_Provided records_.
▬▬▬
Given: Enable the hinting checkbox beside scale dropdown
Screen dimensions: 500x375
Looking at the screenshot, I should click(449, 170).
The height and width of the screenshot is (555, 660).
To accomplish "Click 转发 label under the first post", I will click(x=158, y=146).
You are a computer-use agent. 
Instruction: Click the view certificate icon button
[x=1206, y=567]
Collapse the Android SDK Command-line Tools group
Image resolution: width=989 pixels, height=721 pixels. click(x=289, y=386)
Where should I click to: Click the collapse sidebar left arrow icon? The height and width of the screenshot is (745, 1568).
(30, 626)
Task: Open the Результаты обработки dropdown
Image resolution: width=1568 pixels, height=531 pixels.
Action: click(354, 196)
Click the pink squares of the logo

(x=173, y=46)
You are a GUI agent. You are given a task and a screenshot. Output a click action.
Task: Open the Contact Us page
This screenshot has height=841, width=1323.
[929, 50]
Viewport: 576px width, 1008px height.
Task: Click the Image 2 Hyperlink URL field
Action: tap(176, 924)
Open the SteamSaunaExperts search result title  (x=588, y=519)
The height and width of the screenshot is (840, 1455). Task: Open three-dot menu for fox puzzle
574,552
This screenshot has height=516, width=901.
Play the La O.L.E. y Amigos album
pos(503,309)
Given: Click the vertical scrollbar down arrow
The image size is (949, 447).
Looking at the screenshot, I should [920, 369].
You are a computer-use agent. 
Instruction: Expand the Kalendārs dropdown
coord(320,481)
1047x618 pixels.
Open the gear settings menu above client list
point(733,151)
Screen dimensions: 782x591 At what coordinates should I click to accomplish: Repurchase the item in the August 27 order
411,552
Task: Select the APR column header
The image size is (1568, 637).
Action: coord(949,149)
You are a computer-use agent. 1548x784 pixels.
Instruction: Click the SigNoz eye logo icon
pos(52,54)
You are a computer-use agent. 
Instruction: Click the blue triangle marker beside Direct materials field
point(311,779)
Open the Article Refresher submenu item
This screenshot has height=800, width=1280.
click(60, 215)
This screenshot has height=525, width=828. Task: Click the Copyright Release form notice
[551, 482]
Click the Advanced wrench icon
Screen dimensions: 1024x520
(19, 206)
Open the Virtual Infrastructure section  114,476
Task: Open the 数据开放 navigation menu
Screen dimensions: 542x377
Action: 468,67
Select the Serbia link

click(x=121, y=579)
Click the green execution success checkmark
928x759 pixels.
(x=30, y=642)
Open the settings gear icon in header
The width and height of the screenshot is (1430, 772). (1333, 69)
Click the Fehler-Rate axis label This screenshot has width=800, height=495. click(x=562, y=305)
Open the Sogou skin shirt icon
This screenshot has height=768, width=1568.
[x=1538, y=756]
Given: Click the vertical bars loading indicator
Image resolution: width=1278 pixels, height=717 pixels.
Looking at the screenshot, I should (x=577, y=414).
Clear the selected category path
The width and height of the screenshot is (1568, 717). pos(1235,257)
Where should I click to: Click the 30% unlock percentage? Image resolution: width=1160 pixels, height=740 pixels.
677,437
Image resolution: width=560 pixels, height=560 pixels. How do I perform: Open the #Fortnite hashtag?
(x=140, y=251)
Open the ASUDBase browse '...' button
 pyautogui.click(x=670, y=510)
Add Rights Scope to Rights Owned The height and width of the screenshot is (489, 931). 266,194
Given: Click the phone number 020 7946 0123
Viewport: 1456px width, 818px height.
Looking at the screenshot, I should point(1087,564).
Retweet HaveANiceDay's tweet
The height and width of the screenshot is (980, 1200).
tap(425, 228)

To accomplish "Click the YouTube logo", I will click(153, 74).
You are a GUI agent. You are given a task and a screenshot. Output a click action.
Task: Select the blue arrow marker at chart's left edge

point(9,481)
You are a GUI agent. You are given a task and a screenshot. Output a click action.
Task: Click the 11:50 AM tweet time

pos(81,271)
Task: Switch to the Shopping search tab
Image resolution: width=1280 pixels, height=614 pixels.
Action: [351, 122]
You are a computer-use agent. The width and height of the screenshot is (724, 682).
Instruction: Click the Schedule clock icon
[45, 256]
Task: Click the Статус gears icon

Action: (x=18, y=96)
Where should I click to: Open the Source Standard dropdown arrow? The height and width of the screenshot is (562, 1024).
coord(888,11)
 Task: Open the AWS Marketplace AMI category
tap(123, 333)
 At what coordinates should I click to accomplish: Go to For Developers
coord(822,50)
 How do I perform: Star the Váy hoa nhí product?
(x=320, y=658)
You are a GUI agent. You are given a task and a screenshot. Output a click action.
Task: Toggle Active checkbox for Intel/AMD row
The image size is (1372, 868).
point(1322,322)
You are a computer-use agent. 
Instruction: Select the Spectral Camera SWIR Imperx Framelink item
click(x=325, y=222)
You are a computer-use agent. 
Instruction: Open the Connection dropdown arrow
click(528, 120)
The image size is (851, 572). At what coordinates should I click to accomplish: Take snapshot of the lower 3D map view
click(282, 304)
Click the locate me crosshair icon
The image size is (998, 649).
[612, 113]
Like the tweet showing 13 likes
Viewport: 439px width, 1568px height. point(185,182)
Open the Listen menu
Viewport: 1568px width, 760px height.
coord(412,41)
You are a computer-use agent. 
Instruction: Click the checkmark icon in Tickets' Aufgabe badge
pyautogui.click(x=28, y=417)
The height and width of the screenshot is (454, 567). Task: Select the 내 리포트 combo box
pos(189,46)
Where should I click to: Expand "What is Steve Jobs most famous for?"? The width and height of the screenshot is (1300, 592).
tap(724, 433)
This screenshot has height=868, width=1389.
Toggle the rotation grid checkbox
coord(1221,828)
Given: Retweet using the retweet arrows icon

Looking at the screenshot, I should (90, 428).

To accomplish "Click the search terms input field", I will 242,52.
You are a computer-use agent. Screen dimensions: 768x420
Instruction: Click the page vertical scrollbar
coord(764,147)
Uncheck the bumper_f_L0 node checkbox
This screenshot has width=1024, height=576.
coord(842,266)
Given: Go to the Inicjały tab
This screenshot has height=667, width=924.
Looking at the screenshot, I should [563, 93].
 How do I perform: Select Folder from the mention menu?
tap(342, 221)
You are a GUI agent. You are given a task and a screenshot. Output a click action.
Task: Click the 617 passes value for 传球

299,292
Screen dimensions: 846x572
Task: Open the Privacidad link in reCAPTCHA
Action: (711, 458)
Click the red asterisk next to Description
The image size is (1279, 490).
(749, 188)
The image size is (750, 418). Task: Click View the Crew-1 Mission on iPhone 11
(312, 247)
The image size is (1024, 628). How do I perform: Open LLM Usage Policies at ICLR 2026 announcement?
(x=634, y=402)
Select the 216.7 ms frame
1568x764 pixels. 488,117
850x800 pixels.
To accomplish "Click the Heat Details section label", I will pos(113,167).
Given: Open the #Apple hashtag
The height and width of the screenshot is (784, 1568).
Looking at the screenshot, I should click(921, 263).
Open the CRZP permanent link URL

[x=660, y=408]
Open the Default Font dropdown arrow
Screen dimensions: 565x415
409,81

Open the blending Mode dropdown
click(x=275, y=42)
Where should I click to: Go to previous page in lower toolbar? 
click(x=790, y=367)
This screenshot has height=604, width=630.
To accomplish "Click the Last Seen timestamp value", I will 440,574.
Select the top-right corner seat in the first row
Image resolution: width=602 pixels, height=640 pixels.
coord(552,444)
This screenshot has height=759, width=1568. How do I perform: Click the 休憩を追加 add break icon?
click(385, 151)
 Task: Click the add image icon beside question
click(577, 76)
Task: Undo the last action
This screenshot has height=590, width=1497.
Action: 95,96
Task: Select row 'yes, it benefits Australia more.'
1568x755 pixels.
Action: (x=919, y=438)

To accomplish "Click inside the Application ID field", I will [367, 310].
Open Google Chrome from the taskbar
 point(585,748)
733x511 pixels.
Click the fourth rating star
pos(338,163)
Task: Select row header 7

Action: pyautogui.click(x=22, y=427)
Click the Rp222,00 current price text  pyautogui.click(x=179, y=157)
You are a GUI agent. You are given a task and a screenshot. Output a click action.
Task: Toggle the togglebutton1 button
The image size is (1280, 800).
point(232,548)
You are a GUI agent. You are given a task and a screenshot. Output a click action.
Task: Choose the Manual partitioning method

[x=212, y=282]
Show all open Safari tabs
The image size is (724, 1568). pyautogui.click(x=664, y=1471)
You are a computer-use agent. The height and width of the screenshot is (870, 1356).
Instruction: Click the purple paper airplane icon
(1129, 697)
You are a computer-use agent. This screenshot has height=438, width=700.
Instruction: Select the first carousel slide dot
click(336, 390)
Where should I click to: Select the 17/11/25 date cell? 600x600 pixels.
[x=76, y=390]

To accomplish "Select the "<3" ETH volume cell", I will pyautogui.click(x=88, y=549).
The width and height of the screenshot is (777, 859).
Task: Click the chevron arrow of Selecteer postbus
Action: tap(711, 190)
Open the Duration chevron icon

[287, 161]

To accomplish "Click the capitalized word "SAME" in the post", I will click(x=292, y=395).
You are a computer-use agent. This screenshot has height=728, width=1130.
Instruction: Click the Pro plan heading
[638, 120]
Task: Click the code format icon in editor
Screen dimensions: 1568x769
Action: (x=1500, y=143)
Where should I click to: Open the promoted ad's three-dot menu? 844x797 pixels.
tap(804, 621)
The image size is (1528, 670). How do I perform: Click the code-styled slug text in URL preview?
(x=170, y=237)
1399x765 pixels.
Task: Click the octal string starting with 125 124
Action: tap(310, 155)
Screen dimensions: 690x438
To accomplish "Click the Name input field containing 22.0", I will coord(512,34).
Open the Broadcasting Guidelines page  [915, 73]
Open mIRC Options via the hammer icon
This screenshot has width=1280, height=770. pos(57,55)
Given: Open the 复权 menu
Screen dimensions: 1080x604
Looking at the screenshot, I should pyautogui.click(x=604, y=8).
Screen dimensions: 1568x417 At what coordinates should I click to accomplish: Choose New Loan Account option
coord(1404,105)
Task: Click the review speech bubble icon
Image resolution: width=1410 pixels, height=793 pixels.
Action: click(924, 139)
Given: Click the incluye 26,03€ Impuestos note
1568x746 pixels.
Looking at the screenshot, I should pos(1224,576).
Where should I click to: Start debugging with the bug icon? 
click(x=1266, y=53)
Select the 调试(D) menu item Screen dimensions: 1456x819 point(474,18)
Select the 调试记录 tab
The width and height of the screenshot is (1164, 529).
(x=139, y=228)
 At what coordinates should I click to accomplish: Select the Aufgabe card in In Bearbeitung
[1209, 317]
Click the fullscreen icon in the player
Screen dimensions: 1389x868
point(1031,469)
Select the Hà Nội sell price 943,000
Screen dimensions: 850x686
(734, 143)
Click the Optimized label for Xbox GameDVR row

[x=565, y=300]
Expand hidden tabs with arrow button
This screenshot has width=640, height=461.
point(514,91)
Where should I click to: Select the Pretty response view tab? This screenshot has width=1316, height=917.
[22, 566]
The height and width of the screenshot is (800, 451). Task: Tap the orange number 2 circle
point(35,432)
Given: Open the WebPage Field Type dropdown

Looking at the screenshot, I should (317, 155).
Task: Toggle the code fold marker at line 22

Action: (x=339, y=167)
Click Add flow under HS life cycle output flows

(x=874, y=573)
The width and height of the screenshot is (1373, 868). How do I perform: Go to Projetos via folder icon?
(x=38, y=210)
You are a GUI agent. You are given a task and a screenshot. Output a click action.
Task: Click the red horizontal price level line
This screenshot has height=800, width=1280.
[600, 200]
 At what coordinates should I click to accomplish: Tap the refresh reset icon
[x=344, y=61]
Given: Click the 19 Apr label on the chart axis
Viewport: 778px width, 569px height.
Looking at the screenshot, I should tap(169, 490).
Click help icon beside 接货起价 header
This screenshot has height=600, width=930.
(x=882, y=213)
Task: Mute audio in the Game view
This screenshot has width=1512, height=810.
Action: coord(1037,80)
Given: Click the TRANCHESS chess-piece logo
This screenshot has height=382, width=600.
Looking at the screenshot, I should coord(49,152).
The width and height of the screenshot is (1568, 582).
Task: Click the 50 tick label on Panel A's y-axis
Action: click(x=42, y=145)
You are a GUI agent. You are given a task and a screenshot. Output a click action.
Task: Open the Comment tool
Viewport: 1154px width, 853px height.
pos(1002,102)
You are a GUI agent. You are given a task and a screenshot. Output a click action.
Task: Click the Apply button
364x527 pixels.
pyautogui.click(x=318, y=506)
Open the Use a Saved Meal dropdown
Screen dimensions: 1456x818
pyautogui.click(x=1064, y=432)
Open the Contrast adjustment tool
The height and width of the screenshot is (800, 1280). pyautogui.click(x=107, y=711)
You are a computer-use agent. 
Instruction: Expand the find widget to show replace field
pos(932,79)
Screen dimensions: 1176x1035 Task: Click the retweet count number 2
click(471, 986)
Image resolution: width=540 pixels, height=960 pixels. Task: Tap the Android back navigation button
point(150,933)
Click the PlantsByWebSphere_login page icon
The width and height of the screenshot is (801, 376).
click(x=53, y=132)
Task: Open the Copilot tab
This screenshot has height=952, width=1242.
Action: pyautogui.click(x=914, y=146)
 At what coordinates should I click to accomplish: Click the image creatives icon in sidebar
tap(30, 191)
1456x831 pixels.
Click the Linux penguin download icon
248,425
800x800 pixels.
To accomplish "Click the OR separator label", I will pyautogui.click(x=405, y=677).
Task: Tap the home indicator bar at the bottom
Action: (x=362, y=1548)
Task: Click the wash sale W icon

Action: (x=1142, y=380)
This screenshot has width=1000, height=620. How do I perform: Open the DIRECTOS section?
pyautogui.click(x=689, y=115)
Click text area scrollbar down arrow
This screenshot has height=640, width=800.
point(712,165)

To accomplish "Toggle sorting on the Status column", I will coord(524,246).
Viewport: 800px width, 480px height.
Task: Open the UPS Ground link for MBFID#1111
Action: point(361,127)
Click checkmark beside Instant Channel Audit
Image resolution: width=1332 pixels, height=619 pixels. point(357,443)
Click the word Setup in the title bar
▬▬▬
_Your instructions_. Return all lines of the material above in which "title" occurs.

_Answer space_.
Open the SteamSaunaExperts search result title  (x=588, y=519)
Click the word Setup in the title bar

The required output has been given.